Such were the conditions into which John Clarke was born. In a book written by Wilbur Nelson, The Life of John Clarke, we find the following statement:  “John Clarke was born at Westhorpe, Suffolk County, England, October 8, 1609. His father’s name was Thomas Clarke. His mother’s maiden name was Rose Kerrich. He was one of eight children, six of who came to America and settled in different parts of New England.”
There seems to be very few records of the early life of John Clarke. As time continues on history continues to reveal glimpses into his early life. We know by his writing and his skill as a doctor that he received a formal education. Records show that he graduated from the University of Lyden in Holland. We know he came to America in 1637 along with his wife Elizabeth.  Upon their arrival he used his skills as a physician to minister to the needs of the people. Soon after his arrival in Boston the “magistrates law” was passed and people could only worship in approved churches. The Redwood Library in Newport, Rhode Island, lists the following accomplishments of John Clarke during his lifetime.
“Physician, minister, statesman and pioneer of religious liberty, he was one of the cofounders who purchased this island from the Indians on March 24, 1638, he signed the agreement on April 28, 1638, thus marking the establishment of Newport….
“Dr. Clarke was responsible for the first written constitution guaranteeing the right to religious freedom as the author of the Charter of Rhode Island of 1633; he secured it with the signature and the seal of King Charles II on July 8, 1663. It stipulated that this colony would be known as ‘The Colony of Rhode Island and the Providence Plantations’…
“On April 20,1676, the day Dr. John Clarke died, he wrote his will which, in part, asked that a trust be created for educational purposes…
“Currently, the John Clarke Trust is the oldest educational fund in the U.S. The original document has been preserved by the Newport Historical Society.”
The First Baptist Church in Newport, Rhode Island, was the first Baptist church in America started between 1638 and 1644. We know that it existed in infancy stage in 1638. In the winter of 1638 John Clarke, his family and eighteen other families began their travels in search of religious freedom. This group left Boston where they were persecuted for their Baptist faith and traveled to New Hampshire where they found the freedom they desired. There is no written record of church services being held here, it is hard to accept that those who were fleeing persecution for their faith would neglect the command found in Hebrew 10:25 “Not forsaking the assembling of ourselves together, as the manner of some is; but exhorting one another: and so much the more, as ye see the day approaching.” Upon their arrival in New Hampshire they soon realized the winters were too severe for them to survive; therefore in the middle of the winter they were once again on the move. This time they moved southward and then into the Narragansett Bay where they lodged with the sympathetic Rodger Williams.  At this time is when they decided to come to rest on the island of Aquetneck.

= Data block =
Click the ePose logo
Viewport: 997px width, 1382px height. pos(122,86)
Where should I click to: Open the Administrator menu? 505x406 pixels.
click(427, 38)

= Problem =
Copy the part of the John Clarke passage starting at "There seems to" and ending at "during his lifetime.", changing "physician" to "healer". The data has nothing to do with the John Clarke passage.

= Exercise response =
There seems to be very few records of the early life of John Clarke. As time continues on history continues to reveal glimpses into his early life. We know by his writing and his skill as a doctor that he received a formal education. Records show that he graduated from the University of Lyden in Holland. We know he came to America in 1637 along with his wife Elizabeth.  Upon their arrival he used his skills as a healer to minister to the needs of the people. Soon after his arrival in Boston the “magistrates law” was passed and people could only worship in approved churches. The Redwood Library in Newport, Rhode Island, lists the following accomplishments of John Clarke during his lifetime.